Septic system philosophy

Living on acrage always means having to deal with a private sewage disposal system. The better the system, the less you deal with it.

Knowing the necessary disposal field area from the precolation test (70 sq. m), I quickly calculated the number of trenches and their length assuming the trench width 0.5 m.

I got four trenches of 35 meters each. To be on a safe side, I oversized the system by extending the trenches' length to 50 meters each.

A septic field should be as far as possible from a future water well and from a house. Therefore, I came up with the following:

Site plan

Site plan Thomas T15s

Thomas T15s

I wanted to dig a foundation and septic field trenches at the same time. I had never excavated before. Therefore, I was quite nervous and even paid a visit to TomCat Machinery for a brief training.

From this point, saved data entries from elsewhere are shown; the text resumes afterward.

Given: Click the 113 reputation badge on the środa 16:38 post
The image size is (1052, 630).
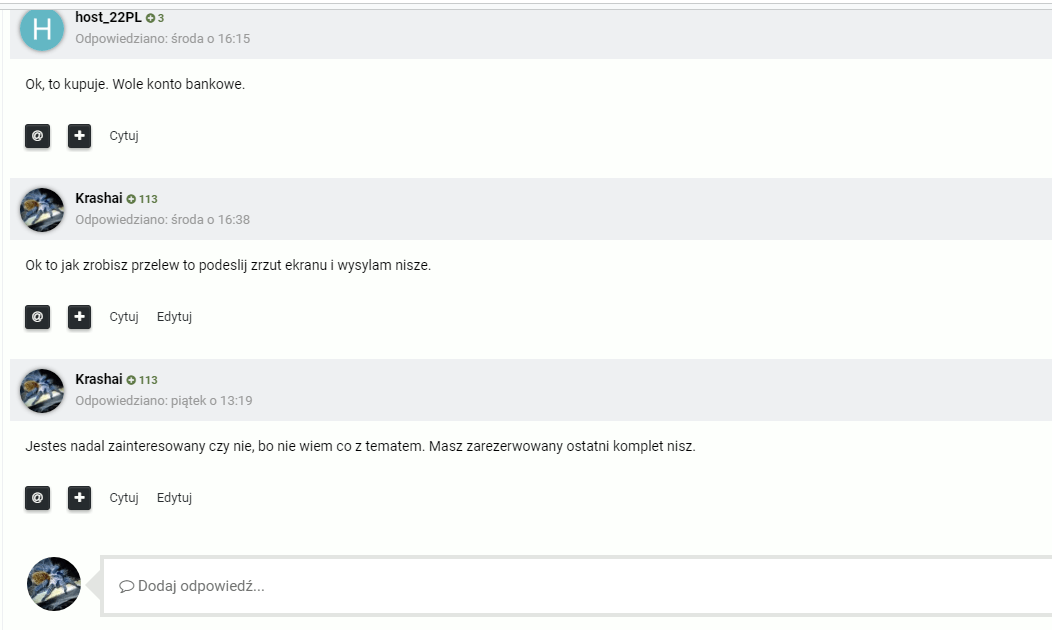Looking at the screenshot, I should pyautogui.click(x=142, y=199).
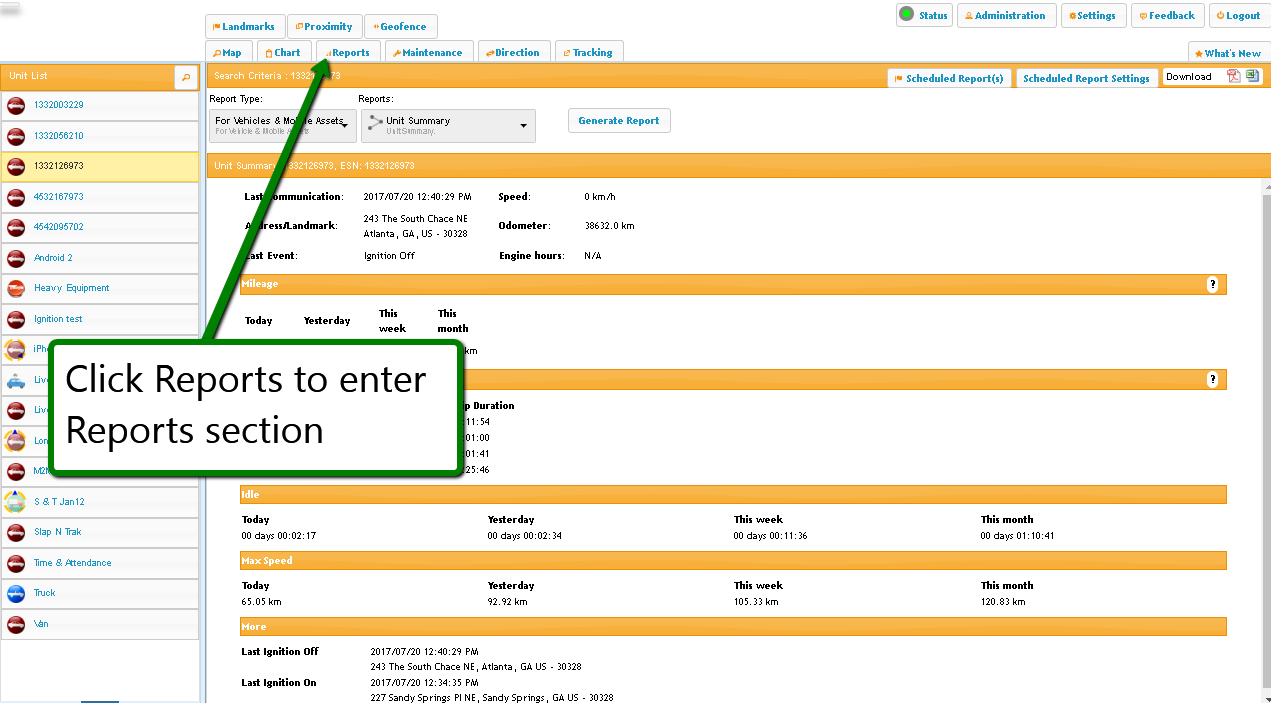Click the green Status indicator
1271x703 pixels.
click(x=906, y=14)
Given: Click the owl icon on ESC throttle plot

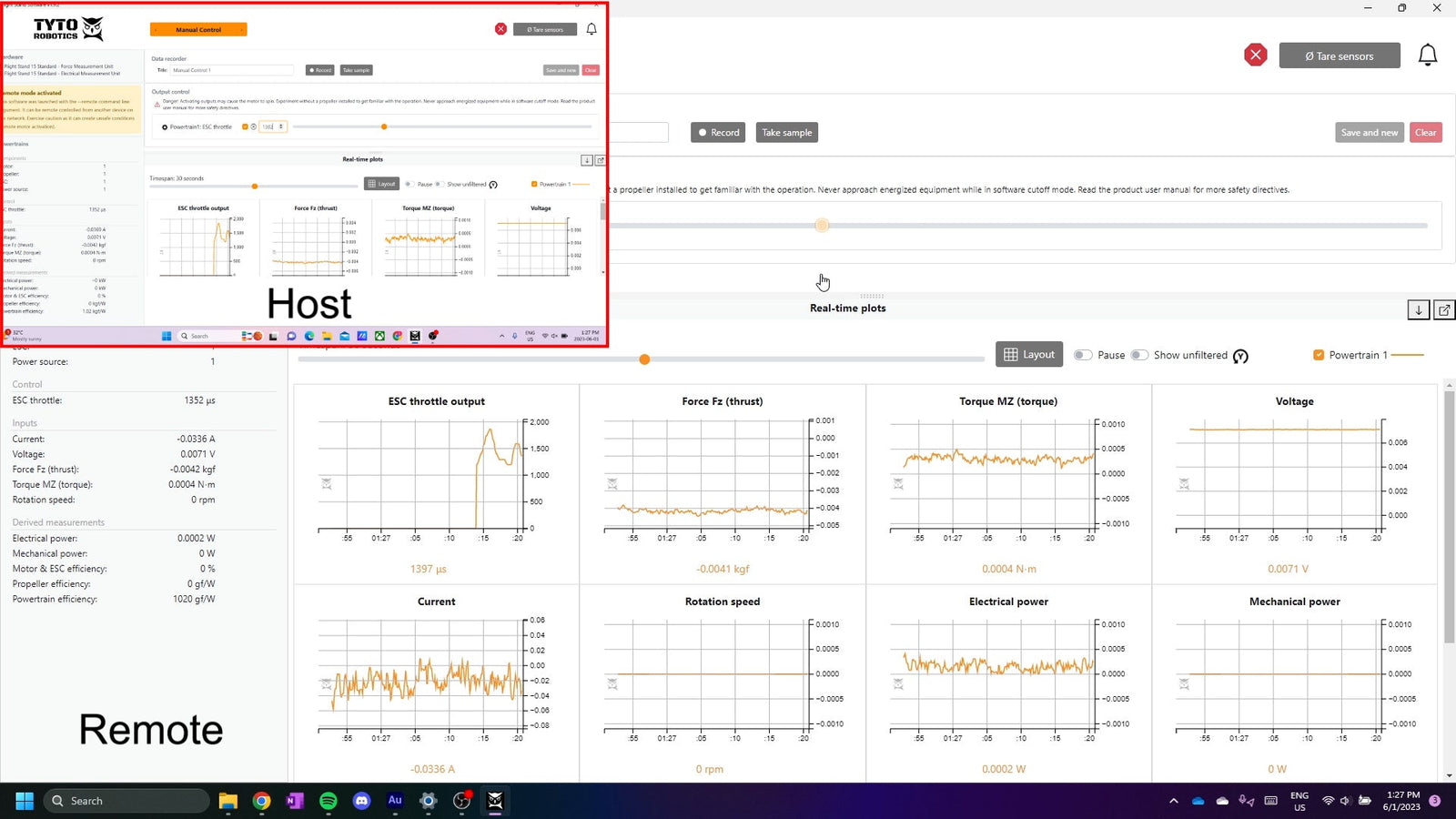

Mini excavator controls didn't seem to be very difficult to learn.

I had no idea of what size of an excavator I need for my job. I wasn't even sure that I was allowed to operate a large one without a proper training and a licensing. So I picked the mini. It was also reasonably priced and I had hoped to finish the job over a weekend.

Experienced people must be laughing at my optimism. This little Thomas T15s turned out to be too small for a basement but worked quite well for trenches.


trenching septic chambers

Septic chambers

Finished with trenches, I put the plastic septic chambers in them.

little helper

Another helper

Jan was working "hard" backfilling the chambers. When compacted on each side, they are supposed to hold the weight of a large truck.

Septic tank

The 1000 gallon two chamber concrete tank was purchased and installed later.

The trenches must not be deeper than 3 feet or 1 meter to maintain good inflitration. The septic tank should be covered with some layer of earth to protect it from freezing. The tank's pumpout line is therefore lower than the septic field and a pump has to be installed instead of a siphon.

I knew that the frost level in Alberta was about 4 feet or 1.2 meter. So any water left above that level in a ground for a period of time would get frozen. Another words, the 1 1/4-inch pipe that goes from the septic tank to the distribution box (where it further distributes into four trenches via 4-inch PVC pipes) should have continuous slope from the box back to the tank. Since most pumps have a check valve that prevents water from moving in the opposite direction, besides making the slope I had to drill a hole in the pipe elbow inside the tank to allow residual water draining back to the tank from the pipe.

septic tank

This measure, however, didn't convience an inspector. He insisted that I had to somehow insulate the pipe since it was really close to the surface especially near the distribution box. I had to satisfy the inspector by enclosing the 1 1/4-inch pipe inside another 4-inch PVC pipe.

Effluent pump

Choosing the right effluent pump was also a challenge. I had leaned towards Grundfos staintless steel pumps, known for their quality and reliability but they were very expensive and special orders. Therefore, I ended up buying reasonably priced 1 hp (if I remember correctly) cast-iron pump that was able to handle solids up to 1 inch in diameter, just in case some get into the second (effluent) chamber of the tank.

The results

So far my septic system has survived three Alberta winters and spring floods without any problem.